§ **TEXT UNDER STUDY**
-------------------------

Burch sent a copy of How Big is the Big Kill? to the Chancellor of the Exchequer, Nigel Lawson, later Lord Lawson.

Opportunities to cut Government expenditure are doubtless welcome to you. Mr. Digby Anderson in The Times of November 4 makes reference to a book, “Smoking and Society: A More Balanced Assessment”, which questions “…whether smoking causes lung cancer, coronary heart disease and other medical problems…” The enclosed offprint also deals with those issues and, in particular, directs criticism to the antics of the Health Education Council.

Unexpectedly, the Health Education Council was axed (only to be replaced by the Health Education Authority). Among its last acts were a publicity campaign (“Now it’s official”) announcing that passive smoking causes lung cancer and the publication of a report The Health Divide, blaming the Thatcher government for an increasing gap between the health of rich and poor. Burch wrote to Thornton:

My Big Kill paper has had an obviously lethal effect on the Health Education Council – I don’t think. Government ministers cannot be that wise! Nevertheless, the punishment has fitted the crime even though both might have complex origins.

The Treasury passed Burch’s letter on to the Department of Health and Social Security. A woman signing her name as K. James wrote an official reply. She conceded the spurious accuracy of the figures in The Big Kill, explaining that the compilers wanted subtotals to add up and to “emphasise in some way the substantial magnitude of the effects of smoking”. The general case for this was that the relationship between smoking and disease satisfied Bradford Hill’s criteria for identifying a correlation as a cause.

-------------------------

§ **RECORDS PROVIDED**
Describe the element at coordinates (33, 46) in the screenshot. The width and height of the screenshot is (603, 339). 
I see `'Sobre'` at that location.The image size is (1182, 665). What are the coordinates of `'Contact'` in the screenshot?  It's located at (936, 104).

-------------------------

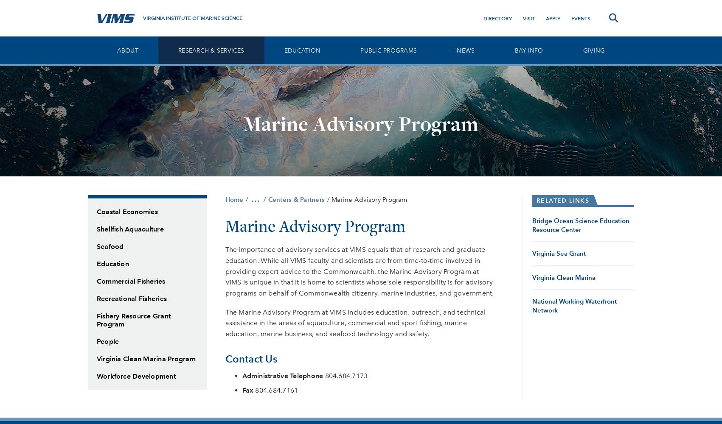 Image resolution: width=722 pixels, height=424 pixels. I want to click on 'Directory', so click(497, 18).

-------------------------

§ **TO DO**
a – In the passage about Burch's Big Kill paper, recast the paragraph beginning "The Treasury passed Burch's letter" as a short bulleted list that keeps its main facts.
b – Continue the passage about Burch's Big Kill paper, starting right after its final sentence about Bradford Hill's criteria.

§ **RESPONSES BY ITEM NUMBER**
a –
- The Treasury forwarded Burch's letter to the Department of Health and Social Security.
- A woman signing her name as K. James wrote the official reply.
- She conceded that the figures in The Big Kill were spuriously accurate.
- Her explanation was that the compilers wanted the subtotals to add up and to "emphasise in some way the substantial magnitude of the effects of smoking".
- The general case for this was that the link between smoking and disease satisfied Bradford Hill's criteria for identifying a correlation as a cause.

b –
Naturally, Burch replied to her.

Thank you for your letter in which you make a brave attempt to defend the scientifically indefensible. I appreciate that you have been asked to present an “official” apologia for “The Big Kill” and that the views you put forward do not necessarily represent your personal convictions.

His theme was that smoking-related illness did not satisfy the Hill criteria, which were in any case not Popperian science. He also sent James’s letter and his reply to Lawson.

I fear that your DHSS colleagues seem unable to provide a convincing defence of the Health Education Council’s fiction, “The Big Kill”. This comes as no surprise to me; I have not yet met anyone who can achieve that miracle.

Burch was a mischief maker, but he was also willing to take pains with people like James and Lawson who knew enough to be worth trying to persuade.

Burch was corresponding with Lee at this time, and they discussed The Big Kill. Lee told him, “I agree with you that no reliable estimate can be made, although I suspect my estimate would be quite a bit higher than yours. I enjoyed reading it and agree with a lot of the points you made, though not all.” Burch replied “I am pleased that you enjoyed my ridicule of The Big Kill – an easy target. It is more important, however, that I should ponder disagreements (I wish to “get it right”) and if you can spare the time to jot down your criticisms of my arguments I should be so much obliged.” They exchanged a couple of letters, both making sound points on specific issues. However, Lee was never going to be won over by Burch: he simply found it too implausible that a third factor could cause both smoking and disease.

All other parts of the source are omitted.